Spondyloarthropathies: reactive arthritis, Reiter’s syndrome

A

A form of reactive arthritis associated with the classic triad of arthritis, urethritis, conjunctivitis.
It often follows dysenteric infections such as shigella, salmonella, campylobacter and yersinia or infections of the genital tract.
Mouth ulceration, circinate balanitis, keratoderma blennorrhagica, plantar fasciitis.

38
Q

Spondyloarthropathies: enteropathic arthritis

A

Peripheral or axial arthritis, commonest extra-intestinal manifestation of IBD.
Patients are usually young adults, no gender predisposition.
Musculoskeletal manifestations: sacroilliitis (usually symmetric), peripheral arthritis, dactylitis, enthesopathy.
Only 7% are HLA-B27 positive.

39
Q

Osteoporosis: overview

A

Systemic skeletal disorder involving reduced bone mass (osteopenia) and micro-architectural deterioration, resulting in an increased risk of fracture.
Classification and treatment are based on measurement of bone mineral density (BMD), with comparison to that of a young, healthy adult.
The underlying pathology is related to an imbalance between the osteoblasts producing bone and the osteoclasts removing bone which ultimately produces net bone loss.
WHO definition: BMD <2.5 SD below mean of young adult BMD of same gender = osteoporosis.

40
Q

Osteoporosis: primary osteoporosis, overview

A

95% of osteoporosis in women, 70-80% osteoporosis in men.
Seen in postmenopausal women and elderly men.
No single underlying cause of osteoporosis.

41
Q

Osteoporosis: primary osteoporosis, risk factors

A
Older age >50 years.
Female gender.
Low dietary calcium and vitamin D intake.
FHx of osteoporosis.
Parental history of hip fracture.
BMI <19.
Delayed menarche.
Premature menopause.
Sedentary lifestyle.
Excess caffeine intake.
42
Q

Osteoporosis: secondary osteoporosis

A

Has an identifiable underlying cause of osteoporosis.

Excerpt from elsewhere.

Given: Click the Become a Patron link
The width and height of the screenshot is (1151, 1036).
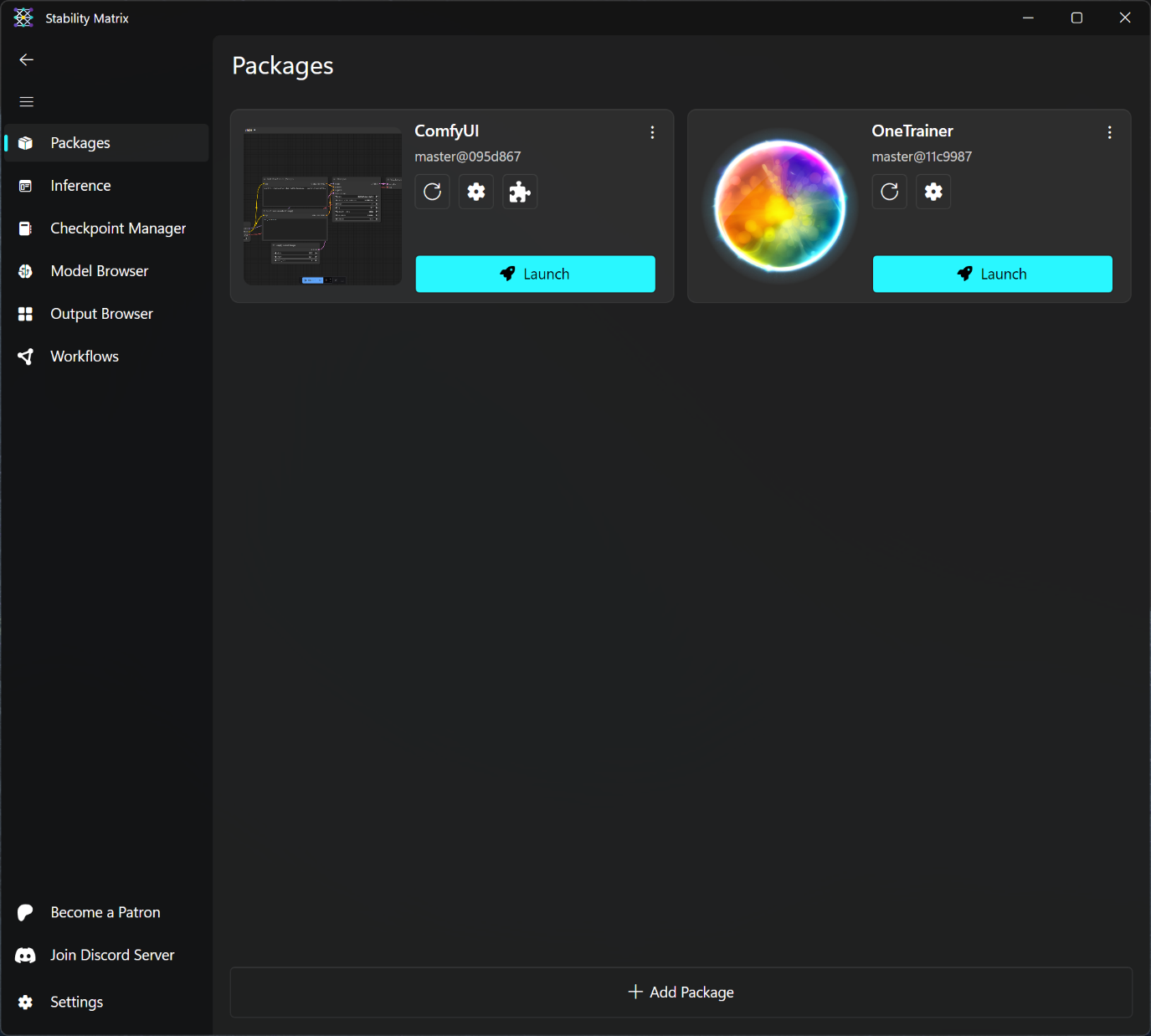Looking at the screenshot, I should [x=105, y=912].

Patients may have other identifiable risk factors as for primary osteoporosis.

43
Q

Osteoporosis: clinical features

A

The process leading to osteoporosis is asymptomatic.
The condition is usually diagnosed after the patient has a fragility fracture (fracture caused by falling from a standing height or less)- common sites of osteoporotic fracture include femoral neck, wrist, and vertebrae.
Vertebral fracture may be asymptomatic sometimes, being diagnosed only when the patient has a spinal radiograph for kyphosis, loss of height, or for unrelated reasons.

44
Q

Osteoporosis: secondary causes

A

Prolonged immobilisation/weightlessness.
Malignancy.
GI diseases: malabsorption syndrome, IBD, liver disease, anorexia nervosa.
Rheumatologic diseases: RA, SLE, AS.
COPD.
Genetic disease: cystic fibrosis, Ehlers-Danlos syndrome.
Endocrine diseases: T1DM, hyperparathyroid, hyperthyroid, hyperprolactinaemia, Cushing’s syndrome, hypogonadism.
Drugs: corticosteroids, phenytoin, long-term heparin.
Alcohol >recommended daily allowance and smoking.